We rode at Umstead Tuesday morning and noticed nothing different. We rode Thursday morning and couldn’t help but notice the difference.
Fall had finally begun gracing the Piedmont with its festive palette.
Poplars were suddenly popping yellow, sourwoods were flashing crimson, red maples were glowing red. Real color, the first of the season. And who knows how long it will last.
Which is why we encourage you to get out this weekend and take in the color while you can. Incentive, too, is the fact that daytime temperatures throughout the Piedmont are forecast to crest around 70s under sunny skies. Enough blah blah. Six thoughts on where to check out the color this weekend:
1. Triangle: Mountains-to-Sea Trail/Falls Lake Trail, 60 miles. Is there a better way to check out fall than on a 60-mile-long hiking trail that hugs a shoreline most of the way? From the Penny’s Bend Nature Preserve in Durham County to the Falls Lake dam in Wake County it’s possible to hike non-stop on the Moutains-to-Sea Trail. If that’s more than you have time
for this weekend, worry not: the trail is broken down into 24 day-hikeable sections ranging from less than a mile to 5.4 miles in length. The Falls Lake MST ducks in and out of coves along the lake, briefly brushing backyards in spots, and escaping civilization entirely in others. Learn more about the trail here.
2. Morganton: South Mountains State Park, 11.8-mile loop. I was reminded of South Mountains State Park as a great place for a quiet fall getaway when I overheard one hiker trying to explain to another where the park is. After several aborted attempts, he finally said, “It’s near Morganton. Sorta.” One of the beauties of South Mountains is its vague location, sorta near Morganton (in fact, South Mountains State Park is about 16 miles south of Morganton on backroads), keeps the masses away. That leaves lots of solitude for you on the 40 miles of trail that penetrate this 18,000-acre playground. A favorite loop is the 11.8-mile counterclockwise traverse of
Raven Rock, HQ, Possum, Horseridge, Lower CCC, Fox, Jacob Branch and Upper Falls trails. A nice, long dayhike or an overnighter. Helpful info here.
3. Charlotte/Triad: Sugarloaf and Morrow Mountain Trails, Morrow Mountain State Park, 5.4 miles. This 5.4-mile hike bags two peaks at Morrow Mountain State Park. And yes, I say “bags two peaks” without reservation. Both the climb up 843-foot Sugarloaf and 906-foot Morrow Mountain are legitimate climbs. The first climb gains more than 350 feet in a relatively short distance, the second even more. And while the views are minimal from Sugarloaf, you’ll have numerous Kodak moments from the top of Morrow Mountain. You’ll also have company: your summit celebration is tempered slightly by the fact the peak is covered by a very large parking lot. Details here.

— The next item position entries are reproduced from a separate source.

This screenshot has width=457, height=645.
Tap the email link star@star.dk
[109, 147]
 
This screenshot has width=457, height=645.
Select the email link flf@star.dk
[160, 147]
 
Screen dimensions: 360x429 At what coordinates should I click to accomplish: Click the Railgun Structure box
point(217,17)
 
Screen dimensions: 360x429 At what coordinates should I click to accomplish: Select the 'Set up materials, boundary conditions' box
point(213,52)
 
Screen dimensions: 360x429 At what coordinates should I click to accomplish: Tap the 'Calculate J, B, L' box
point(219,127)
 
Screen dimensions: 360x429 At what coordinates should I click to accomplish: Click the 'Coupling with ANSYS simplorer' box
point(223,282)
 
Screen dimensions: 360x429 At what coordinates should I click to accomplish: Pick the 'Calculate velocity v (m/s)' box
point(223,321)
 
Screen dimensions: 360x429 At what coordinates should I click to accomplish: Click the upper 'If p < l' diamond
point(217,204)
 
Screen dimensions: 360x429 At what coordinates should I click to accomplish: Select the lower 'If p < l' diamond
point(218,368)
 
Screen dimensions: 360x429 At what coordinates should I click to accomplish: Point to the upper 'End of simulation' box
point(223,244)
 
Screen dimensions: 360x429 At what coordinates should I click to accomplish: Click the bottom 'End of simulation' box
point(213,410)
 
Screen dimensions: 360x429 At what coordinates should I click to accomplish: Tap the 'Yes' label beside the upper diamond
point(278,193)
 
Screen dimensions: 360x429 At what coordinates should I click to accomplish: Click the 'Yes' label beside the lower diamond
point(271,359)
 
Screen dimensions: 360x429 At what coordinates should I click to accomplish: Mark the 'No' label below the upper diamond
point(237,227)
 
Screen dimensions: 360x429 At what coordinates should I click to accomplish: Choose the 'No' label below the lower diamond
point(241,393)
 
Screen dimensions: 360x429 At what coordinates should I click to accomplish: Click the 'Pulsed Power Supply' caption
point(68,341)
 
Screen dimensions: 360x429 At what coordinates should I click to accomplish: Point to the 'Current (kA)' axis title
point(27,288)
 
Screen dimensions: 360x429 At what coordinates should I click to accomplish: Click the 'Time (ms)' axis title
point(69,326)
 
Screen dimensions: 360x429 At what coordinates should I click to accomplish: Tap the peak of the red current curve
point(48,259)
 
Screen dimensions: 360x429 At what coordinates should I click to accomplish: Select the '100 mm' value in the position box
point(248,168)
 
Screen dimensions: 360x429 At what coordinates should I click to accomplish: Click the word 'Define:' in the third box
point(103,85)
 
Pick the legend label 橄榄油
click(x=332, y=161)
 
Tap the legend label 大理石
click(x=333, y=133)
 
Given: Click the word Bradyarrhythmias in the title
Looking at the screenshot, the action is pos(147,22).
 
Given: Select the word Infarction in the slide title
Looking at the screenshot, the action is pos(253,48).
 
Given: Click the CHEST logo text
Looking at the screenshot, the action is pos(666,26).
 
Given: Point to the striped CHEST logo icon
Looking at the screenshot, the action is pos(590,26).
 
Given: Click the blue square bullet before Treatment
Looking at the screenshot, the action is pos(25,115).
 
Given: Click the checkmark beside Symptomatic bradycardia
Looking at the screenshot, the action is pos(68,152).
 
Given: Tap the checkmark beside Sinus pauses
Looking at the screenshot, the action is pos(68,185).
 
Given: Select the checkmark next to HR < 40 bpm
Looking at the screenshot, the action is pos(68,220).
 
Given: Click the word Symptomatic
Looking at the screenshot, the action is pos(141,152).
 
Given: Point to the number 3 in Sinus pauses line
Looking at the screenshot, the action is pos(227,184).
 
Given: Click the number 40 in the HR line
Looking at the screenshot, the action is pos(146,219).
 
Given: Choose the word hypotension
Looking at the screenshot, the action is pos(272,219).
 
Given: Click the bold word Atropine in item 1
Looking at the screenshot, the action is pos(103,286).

4. Greensboro: watershed lakes, 42 miles (short hikes of as little as a mile). Triad residents have numerous good options around the three watershed lakes — Brandt, Townsend and Higgins — north of town. Forty-two miles of watershed hiking trails take you through a variety of environments. The 1.6-mile Palmetto Trail, for instance, features some interesting geology; the 3.6-mile Nat Greene Trail offers a smorgasbord of Piedmont ecology. Details here.
5. Roanoke Rapids/northeast: Medoc Mountain State Park, Discovery/Stream/Summit loops, 6 miles. You aren’t the only one in North Carolina with hiking on his/her mind come the cool, colorful days of October, which brings up the one downside to hitting the trail this month — with the exception of Medoc Mountain, which sits happily off the beaten track in Halifax County. Ten miles of trail meander through the park, which sits on the eastern fringe of the Piedmont; this recommended 6-mile trek takes you through a good portion of it, including a climb up Medoc’s 325-foot summit and a stroll through what was once the first wine operation in the country. More info here.
6. Triad: Sauratown Trail, linking Pilot Mountain with Hanging Rock north of the Triad, 35 miles. A total of 35 miles make up this trail network that was designed primarily with equestrians in mind, but the actual link between the Tories Den portion of Hanging Rock State Park and the Surry Line parking area of Pilot Mountain is 21.7 miles, making for a nice, long day hike, if you choose. The advantage to Sauratown is that it takes in some of the same scenery as Hanging Rock and Pilot Mountain (though, granted, without the aerie vistas), but with a fraction of the people. Plan your trip through the helpful Sauratown Trails Association website.